With satellites costing anywhere from a few million to several hundred million dollars, rocket launch failures bring the role of space insurance into sharp focus
Rocket launches are inherently uncertain, a reality underscored once again after ISRO’s mission carrying 16 satellites failed to achieve its objectives, reducing years of engineering effort and substantial financial investment to debris within minutes.
Also Read: ISRO’s PSLV-C62 mission fails, 16 satellites lost in space
The setback highlights a less visible yet critical aspect of the modern space race: who bears the financial loss when a mission goes wrong?
Owners of the satellites
The satellites aboard the PSLV-C62 mission, which lifted off before encountering a failure, belonged to a mix of government, commercial and academic organisations from India and several other countries.
The primary customer was the Defence Research and Development Organisation (DRDO), which owned the main payload, EOS-N1 (Anvesha), a strategic hyperspectral imaging satellite.
Other co-passenger satellites were developed by organisations including Dhruva Space, OrbitAID Aerospace, Space Kidz India, CV Raman Global University, Assam Don Bosco University, Dayanand Sagar University and Laxman Gyanpith.
International entities included Orbital Paradigm (Spain), AlltoSpace (Brazil), SSTL (Thailand and the UK), Antharkshya Pratishtan (Nepal), along with payloads for customers from Mauritius, Luxembourg, the UAE, Singapore, France and the United States.
Space insurance
With satellites costing anywhere from a few million to several hundred million dollars, such failures bring the role of space insurance into sharp focus.
At its core, space insurance transfers the financial risk of launch and satellite failure from operators to insurers. Typically, the launch provider holds the policy, with costs passed on to the satellite owner. Coverage, however, is far from standardised.
Unlike car or health insurance, every space mission is governed by bespoke contracts, with nearly everything, from coverage duration to payout conditions, open to negotiation.
Shared responsibility
In many cases, launch companies such as SpaceX offer insurance-backed terms. If a rocket explodes on the launch pad or fails en route to orbit, the satellite owner may receive a partial or full refund, while the launch provider claims compensation from its insurer.
Also Read: ISRO plans to send astronauts to Moon by 2040
Once a satellite separates successfully, however, responsibility often shifts. If a spacecraft reaches orbit but later suffers a deployment failure, such as a jammed antenna, the loss typically falls on the satellite owner unless in-orbit insurance has been purchased.
Some operators choose to fly uninsured, betting on reliability to reduce premium costs. Others opt for partial coverage, protecting only the riskiest launch phase while assuming responsibility thereafter. These trade-offs can save millions upfront but also carry the risk of total loss.
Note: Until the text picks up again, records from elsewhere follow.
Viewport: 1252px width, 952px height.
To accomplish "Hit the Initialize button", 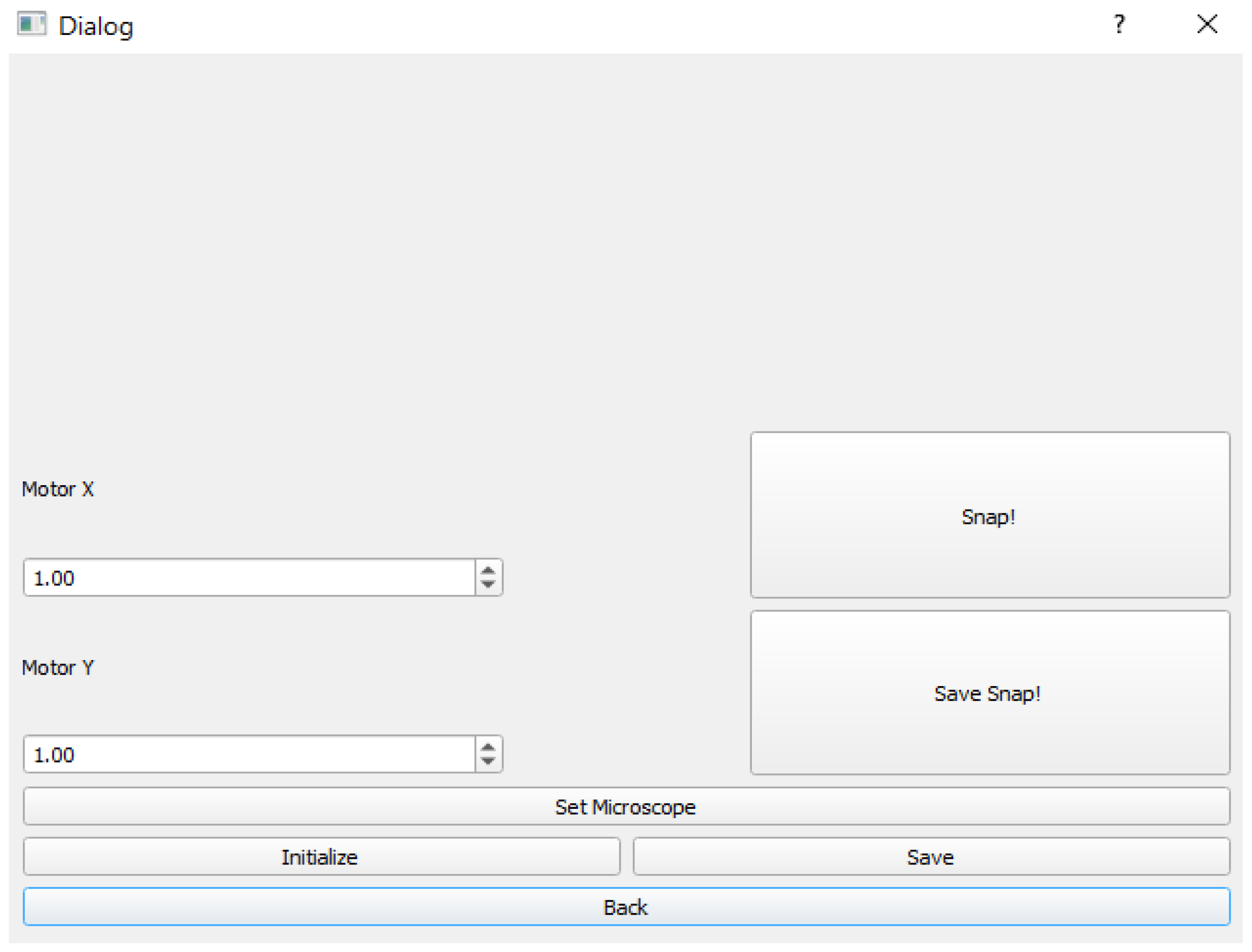I will [x=321, y=857].
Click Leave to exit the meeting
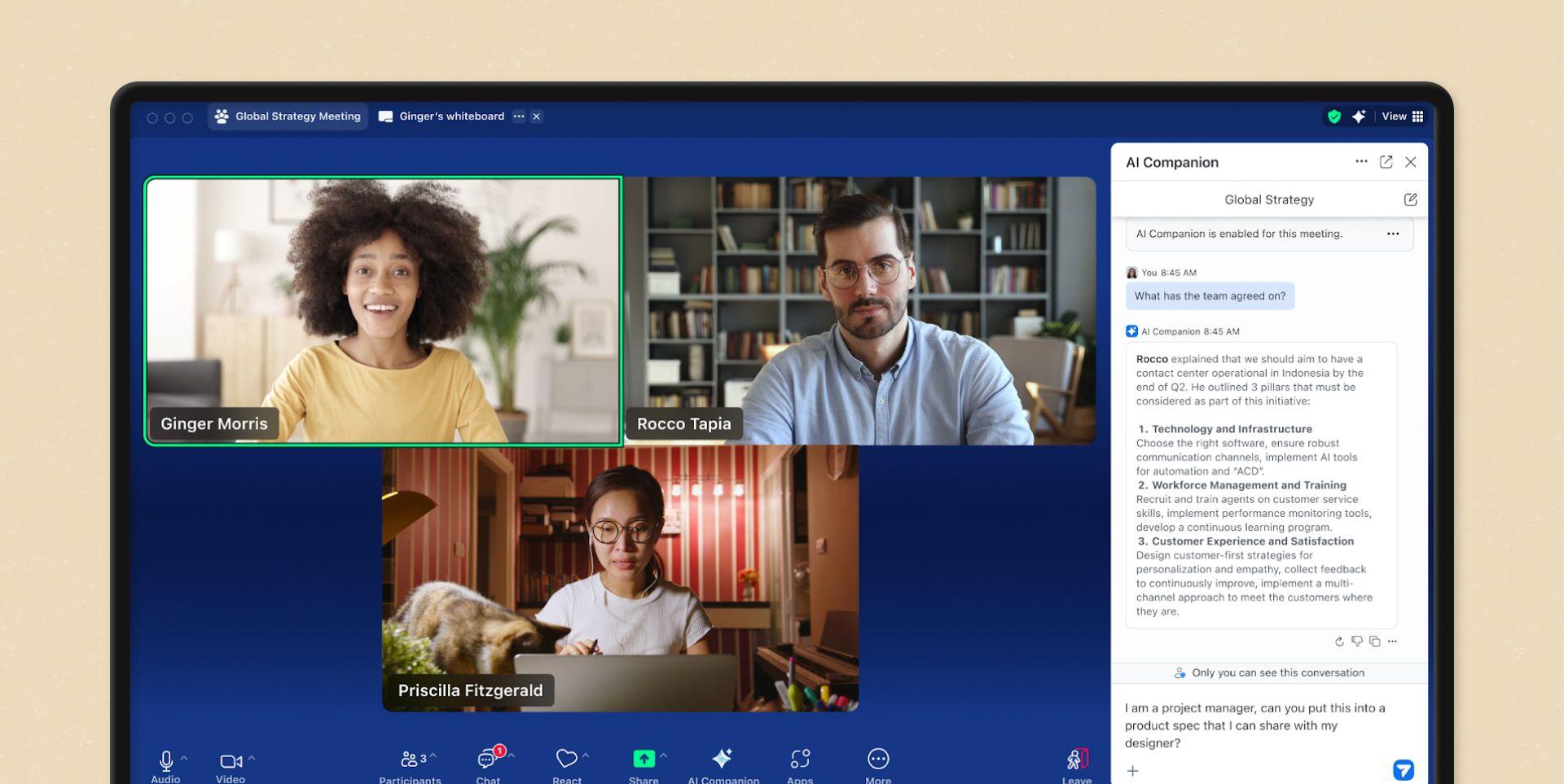 [1077, 759]
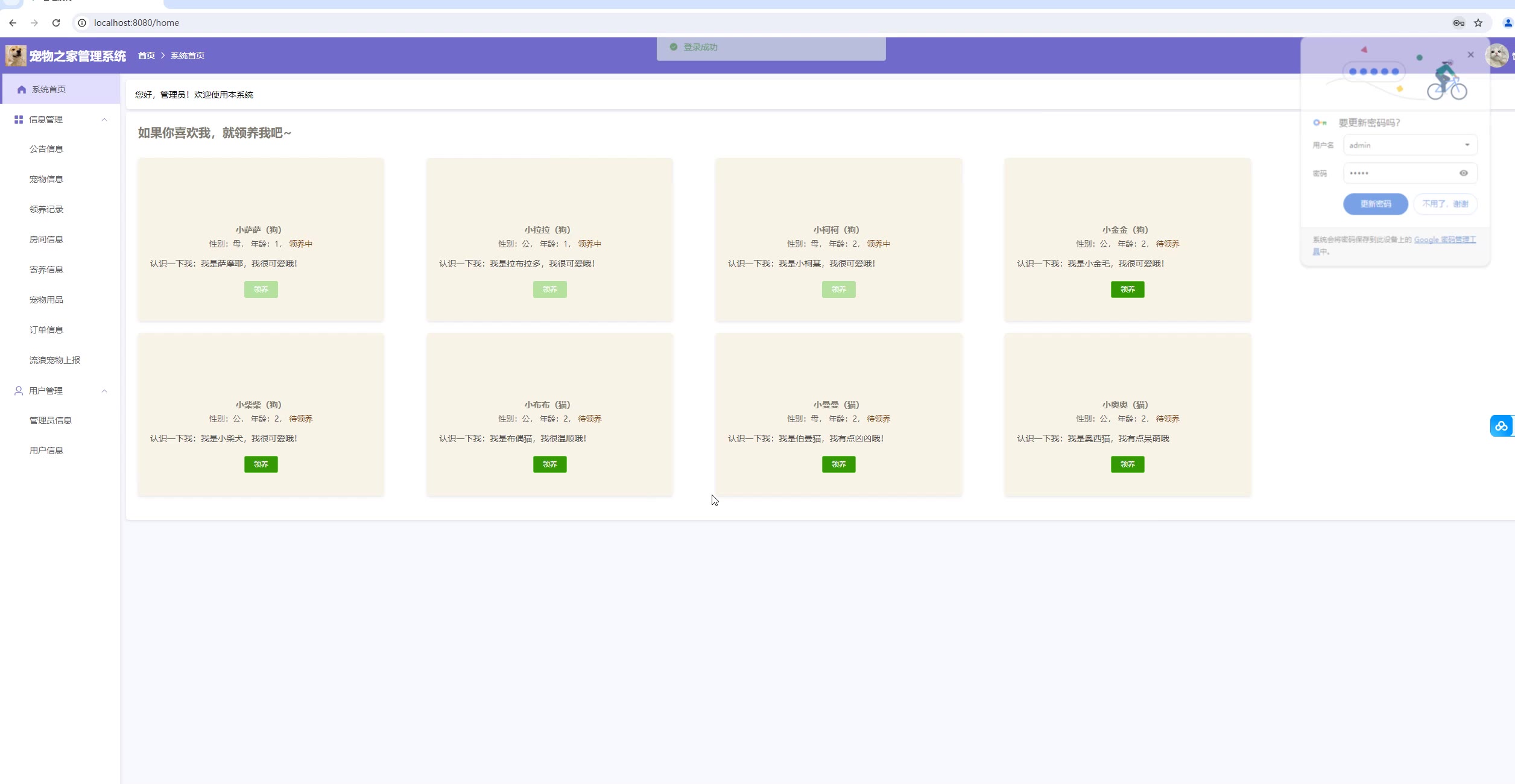This screenshot has width=1515, height=784.
Task: Show password with the eye icon
Action: pos(1463,173)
Layered insurance coverage
Space insurance dates back to 1965, when Lloyd’s of London underwrote the first satellite policy for Intelsat I, known as Early Bird. Although the mission succeeded and no claim was made, it established a precedent for insuring space assets.
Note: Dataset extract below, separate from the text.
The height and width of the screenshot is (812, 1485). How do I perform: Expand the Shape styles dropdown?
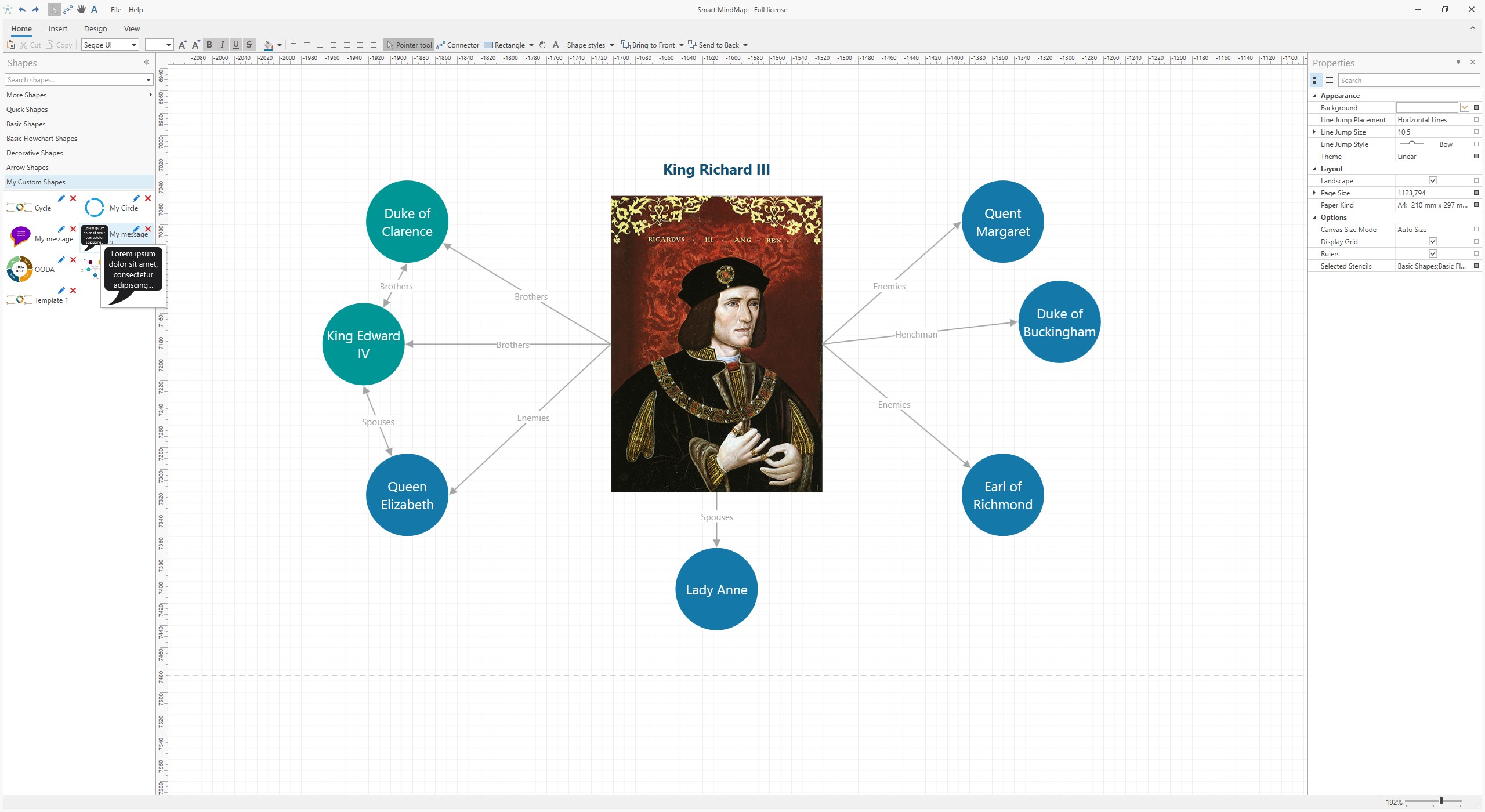[612, 45]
Modern missions rely on layered insurance coverage. Pre-launch insurance protects spacecraft during manufacturing, testing and handling on Earth, covering damage caused by accidents in clean rooms or during transport.
Launch insurance, widely seen as essential, covers the high-risk phase from ignition to deployment, compensating for explosions, engine failures or trajectory errors.
Once operational, satellites may be protected by in-orbit insurance, which covers malfunctions, power failures, design flaws or collisions with space debris. Such policies may fund repairs, replacement satellites or lost revenue, with some including partial-loss clauses that trigger payouts if capacity is reduced rather than completely lost.
Failures trigger heavy losses
Despite rising launch volumes, the space insurance market is under strain. Of roughly 10,000 active satellites currently in orbit, only about 300 are insured, most of them large geostationary communications satellites.
In low Earth orbit, now home to more than 9,000 satellites, fewer than 50 carry insurance. Small satellites and CubeSats are often inexpensive enough for operators to self-insure, absorbing losses as part of routine operations.
Also Read: ISRO's 'Bahubali' rocket places US communication satellite into orbit
This shift has squeezed insurers. Traditional high-premium missions are declining, while the global annual premium pool remains relatively small, estimated at USD 500-600 million.
A handful of major failures can wipe out years of profits. In 2023 alone, nearly USD 1 billion in claims, including a record USD 420 million payout linked to a Viasat satellite malfunction, pushed the sector into significant losses, according to a Business Today report.